Hükümetin muhalefet belediyelerine yönelik baskı politikasında her geçen gün yeni bir perde açılıyor. En son perde ise, Çat Belediye Başkanı Basın Danışmanı Kürşat Taş’ın açıklamasıyla gündeme düştü: "SGK, AKP döneminden kalan 50 milyon liralık borç nedeniyle belediyenin hesaplarına el koydu."

Burada durup bir nefes alalım. Hükümet yetkilileri, Çalışma ve Sosyal Güvenlik Bakanı Vedat Işıkhan’ın, CHP’li belediyelere yönelik “silkelemekte yarar var” talimatını çok ciddiye almış olacaklar ki, SGK borçlarını bahane ederek belediyelere birer birer bloke koyuyor. İronik değil mi? Borç, iktidar partisinin belediyelerinden miras; fakat "silkeleme" faturası CHP’li belediyelere kesiliyor.

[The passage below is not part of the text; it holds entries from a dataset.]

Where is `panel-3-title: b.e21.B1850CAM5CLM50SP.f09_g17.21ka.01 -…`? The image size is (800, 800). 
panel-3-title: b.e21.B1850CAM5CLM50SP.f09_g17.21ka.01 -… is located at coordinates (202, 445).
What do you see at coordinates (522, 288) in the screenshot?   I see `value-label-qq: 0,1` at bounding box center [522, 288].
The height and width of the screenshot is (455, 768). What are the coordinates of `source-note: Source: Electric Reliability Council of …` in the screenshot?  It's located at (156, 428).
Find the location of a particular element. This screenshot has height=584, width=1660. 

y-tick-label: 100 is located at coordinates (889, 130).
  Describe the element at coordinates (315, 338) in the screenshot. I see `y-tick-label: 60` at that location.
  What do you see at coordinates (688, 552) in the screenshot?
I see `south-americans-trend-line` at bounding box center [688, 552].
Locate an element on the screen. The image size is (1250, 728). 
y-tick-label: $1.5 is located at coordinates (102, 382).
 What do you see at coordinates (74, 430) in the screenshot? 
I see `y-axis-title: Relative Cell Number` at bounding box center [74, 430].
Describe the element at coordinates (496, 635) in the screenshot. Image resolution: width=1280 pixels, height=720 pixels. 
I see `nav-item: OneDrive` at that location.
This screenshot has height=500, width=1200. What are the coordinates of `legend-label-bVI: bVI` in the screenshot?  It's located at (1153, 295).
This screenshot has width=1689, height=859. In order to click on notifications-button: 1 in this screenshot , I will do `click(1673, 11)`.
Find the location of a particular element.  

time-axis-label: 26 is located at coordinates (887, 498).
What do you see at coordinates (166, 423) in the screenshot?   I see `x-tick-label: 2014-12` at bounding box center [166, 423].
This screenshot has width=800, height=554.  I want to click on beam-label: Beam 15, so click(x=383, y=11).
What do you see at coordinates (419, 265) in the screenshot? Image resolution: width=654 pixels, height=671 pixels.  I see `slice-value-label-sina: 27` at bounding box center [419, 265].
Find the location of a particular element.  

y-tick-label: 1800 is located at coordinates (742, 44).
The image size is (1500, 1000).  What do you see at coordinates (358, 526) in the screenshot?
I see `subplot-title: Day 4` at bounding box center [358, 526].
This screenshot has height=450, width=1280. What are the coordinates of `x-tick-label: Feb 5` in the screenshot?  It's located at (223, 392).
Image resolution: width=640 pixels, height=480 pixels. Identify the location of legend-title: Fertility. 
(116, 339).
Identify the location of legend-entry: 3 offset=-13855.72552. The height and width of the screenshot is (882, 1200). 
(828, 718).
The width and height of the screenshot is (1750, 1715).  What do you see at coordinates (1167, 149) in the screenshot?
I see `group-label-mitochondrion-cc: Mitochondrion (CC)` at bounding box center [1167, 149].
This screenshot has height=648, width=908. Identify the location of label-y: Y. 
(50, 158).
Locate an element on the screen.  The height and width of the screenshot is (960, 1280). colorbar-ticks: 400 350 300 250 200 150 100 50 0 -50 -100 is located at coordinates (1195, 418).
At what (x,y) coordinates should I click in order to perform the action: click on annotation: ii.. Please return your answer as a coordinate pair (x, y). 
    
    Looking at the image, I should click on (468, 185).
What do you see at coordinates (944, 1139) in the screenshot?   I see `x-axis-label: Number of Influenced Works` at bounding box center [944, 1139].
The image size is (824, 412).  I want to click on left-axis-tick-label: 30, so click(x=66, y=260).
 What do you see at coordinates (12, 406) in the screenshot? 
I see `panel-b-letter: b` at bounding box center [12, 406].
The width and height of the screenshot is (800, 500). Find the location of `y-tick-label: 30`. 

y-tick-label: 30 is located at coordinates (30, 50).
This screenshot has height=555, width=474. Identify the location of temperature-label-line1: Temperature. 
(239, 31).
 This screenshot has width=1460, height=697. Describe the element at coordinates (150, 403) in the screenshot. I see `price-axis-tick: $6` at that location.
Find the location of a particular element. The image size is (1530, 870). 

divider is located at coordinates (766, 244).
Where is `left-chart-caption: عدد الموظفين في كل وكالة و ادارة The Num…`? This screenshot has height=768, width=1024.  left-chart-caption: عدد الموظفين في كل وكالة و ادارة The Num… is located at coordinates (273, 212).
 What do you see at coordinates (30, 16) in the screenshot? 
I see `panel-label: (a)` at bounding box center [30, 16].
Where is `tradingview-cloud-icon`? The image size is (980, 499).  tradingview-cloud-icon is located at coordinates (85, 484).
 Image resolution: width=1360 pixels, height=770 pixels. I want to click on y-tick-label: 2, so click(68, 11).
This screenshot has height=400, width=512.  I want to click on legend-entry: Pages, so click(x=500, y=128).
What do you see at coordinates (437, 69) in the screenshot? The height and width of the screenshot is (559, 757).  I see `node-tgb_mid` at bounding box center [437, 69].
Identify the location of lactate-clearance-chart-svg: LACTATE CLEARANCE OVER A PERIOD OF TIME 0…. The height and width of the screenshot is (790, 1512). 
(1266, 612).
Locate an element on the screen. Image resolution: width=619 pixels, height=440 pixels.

Bir düşünelim: Aynı borç yüküyle AKP’li belediyeler baş başa kalsaydı, aynı hızla hesaplarına bloke konulur muydu? Hadi dürüst olalım, büyük ihtimalle bir “anlayış” sergilenir, borcun yapılandırılması, taksitlendirilmesi gibi çözümler üretilirdi. Ancak söz konusu muhalefet belediyeleri olduğunda işler değişiyor. “Silkelemek” burada ekonomik bir yaptırımdan öte, siyasi bir mesaj hâline geliyor.

Kayyum politikalarını zaten biliyoruz; bunun bir adım ötesine geçilip belediyelerin işleyemez hâle getirilmesi, dolaylı bir kayyum uygulaması değilse nedir? Sırf muhalefet partisinden diye bir belediyenin hizmet üretmesini engellemek, halka yapılmış bir kötülükten başka ne olabilir?

Ancak işin en ironik kısmı şu: Bu “silkeleme” hamleleri halkın gözü önünde, hem de herkesin her şeyden haberdar olduğu bir dönemde yapılıyor. Şeffaflık vaadinin içi boş olduğu gibi, iktidarın “adalet” söyleminin de halk nezdinde içinin nasıl boşaldığını gösteriyor.

Belki de gerçekten silkelemek gerekiyor. Ama önce SGK’nın 50 milyonluk borcun nasıl biriktiğini sorgulamakla başlamalıyız ki doğru yeri yada kişileri silkeleyebilelim. Kim yaptı bu borcu? Neden o dönemde kimse hesap sormadı? Sorular birikiyor; yanıtlar ise silkeleyenlerin hanesinde eksik kalıyor.

Velhasıl, halkın hizmetten yoksun bırakıldığı bu yöntemlerle iktidar, belediyelere değil, doğrudan halka darbe indiriyor. Halk ne silkelenmeyi unutur, ne de bu politikaların kimden geldiğini.
Muhalefet belediyelerini bu şekilde köşeye sıkıştırmak, aslında halka hizmeti durdurmanın diğer adı. Ama unutmayın, halk bu oyunu da, bu borçları da silkeleyip sandıkta size geri yollar!